# START OF Source text

Lastly, I installed wooden end caps  for the protective covers since they were not provided in the kit (funny, since they did provide some small screws for them). No big deal; easy enough to make. And then I painted the wood the same color as the mill.










In summary, I would suggest to anyone considering adding a DRO go for it! To me, some of the other kits available weren't worth the addition cost. At first I was considering a H&W Mititoyo on sale for just over $1000. So, for what I saved there I can buy a nice, new Kurt vise!  But, I was more comfortable buying from a USA based company than to save even more money and buy off shore. So, for me, this was a nice compromise.

I can't comment on support from TPACtools since I did not try to contact them. They did have extremely fast shipping and I received my unit two days after ordering it. I did get additional information from the internet and from watching YouTube videos. All the glass scale units basically work the same way so watching some of the other brand's videos and reading their documentation helped me install this one. And if anyone does need help they can try to contact TPACtools directly or probably better yet post a question here on Hobby Machinist and I'm sure you'll get a lot of good advise from people who have done the install before.

So, go for it!
Ted


----------



## BGHansen

Hi Ted,

Congrats on the upgrade!  Miss counting turns yet?  I haven't used the SDM 200 point sub-datum function yet.  I bounce between ABS and INC modes all of the time.  Have used the "1/2" function on occasion finding the center of a hole (touch one side, zero, touch the other side and do a 1/2 function in that axis).  Never used the built in calculator.  Have used the PCD function a dozen times (Points on a circle/arc).  One thing I do on that function (just easier math for me) is if I'm doing 5 holes on a circle, I punch in 6.  Do a starting angle of 0, ending of 360.  Otherwise you have to do the math to calculate the angle of the last hole (360/5 * 4 for 288).  Seems easier to just plug in 0 to 360 and realize 0 and 360 are the same point, so add 1 to the number on the circle.

I have two TPACtools DRO's and they both included aluminum end caps.  Tom will send them to you but your solution works great.

Bruce


----------



## Technical Ted

BGHansen said:


> Hi Ted,
> 
> Congrats on the upgrade!  Miss counting turns yet?  I haven't used the SDM 200 point sub-datum function yet.  I bounce between ABS and INC modes all of the time.  Have used the "1/2" function on occasion finding the center of a hole (touch one side, zero, touch the other side and do a 1/2 function in that axis).  Never used the built in calculator.  Have used the PCD function a dozen times (Points on a circle/arc).  One thing I do on that function (just easier math for me) is if I'm doing 5 holes on a circle, I punch in 6.  Do a starting angle of 0, ending of 360.  Otherwise you have to do the math to calculate the angle of the last hole (360/5 * 4 for 288).  Seems easier to just plug in 0 to 360 and realize 0 and 360 are the same point, so add 1 to the number on the circle.
> 
> I have two TPACtools DRO's and they both included aluminum end caps.  Tom will send them to you but your solution works great.
> 
> Bruce



Bruce, thanks for the heads up about the end caps. I emailed Tom and got an immediate reply back that he would ship them out to me. Once I get them I'll decide if I want to swap them out or stay with the wood.

# END OF Source text
# START OF Excerpted records

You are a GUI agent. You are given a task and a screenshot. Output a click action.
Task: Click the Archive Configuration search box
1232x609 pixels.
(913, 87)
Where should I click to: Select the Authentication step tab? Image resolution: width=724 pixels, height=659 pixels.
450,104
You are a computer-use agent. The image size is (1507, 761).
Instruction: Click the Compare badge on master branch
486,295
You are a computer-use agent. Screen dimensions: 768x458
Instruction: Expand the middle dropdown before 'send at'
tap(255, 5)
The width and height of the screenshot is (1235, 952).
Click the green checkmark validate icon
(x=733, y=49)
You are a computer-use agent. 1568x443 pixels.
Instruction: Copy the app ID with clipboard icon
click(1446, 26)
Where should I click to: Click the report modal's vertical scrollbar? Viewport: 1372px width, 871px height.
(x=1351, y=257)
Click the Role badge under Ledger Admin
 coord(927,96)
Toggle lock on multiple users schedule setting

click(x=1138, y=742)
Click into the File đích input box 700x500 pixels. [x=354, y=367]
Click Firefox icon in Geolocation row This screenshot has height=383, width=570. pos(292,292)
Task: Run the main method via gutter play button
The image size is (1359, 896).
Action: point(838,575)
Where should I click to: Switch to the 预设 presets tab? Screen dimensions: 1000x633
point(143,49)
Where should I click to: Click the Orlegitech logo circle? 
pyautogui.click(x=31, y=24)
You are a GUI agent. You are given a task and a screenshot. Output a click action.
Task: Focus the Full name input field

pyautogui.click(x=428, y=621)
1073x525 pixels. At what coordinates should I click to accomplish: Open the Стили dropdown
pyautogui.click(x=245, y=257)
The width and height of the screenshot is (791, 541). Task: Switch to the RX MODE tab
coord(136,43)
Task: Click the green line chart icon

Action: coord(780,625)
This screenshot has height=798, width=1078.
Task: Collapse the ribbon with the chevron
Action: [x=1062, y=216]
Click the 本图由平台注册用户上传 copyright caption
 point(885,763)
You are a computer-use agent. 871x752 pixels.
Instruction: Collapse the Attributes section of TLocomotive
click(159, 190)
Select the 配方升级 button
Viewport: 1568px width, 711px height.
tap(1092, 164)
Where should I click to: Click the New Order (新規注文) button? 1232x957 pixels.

# END OF Excerpted records

# Requirement 1:
Extract from the DRO thread the passage between "Bruce, thanks for" and "with the wood.", inclusive.
# Requirement 2:
In the DRO thread, what material were the end caps that came with Bruce's two TPACtools units made of?
# Requirement 3:
List every DRO function or mode that Bruce names in his reply in the DRO thread.

# Full response 1:
Bruce, thanks for the heads up about the end caps. I emailed Tom and got an immediate reply back that he would ship them out to me. Once I get them I'll decide if I want to swap them out or stay with the wood.

# Full response 2:
Aluminum.

# Full response 3:
- SDM 200 point sub-datum function
- ABS mode
- INC mode
- "1/2" function
- Built-in calculator
- PCD function (points on a circle/arc)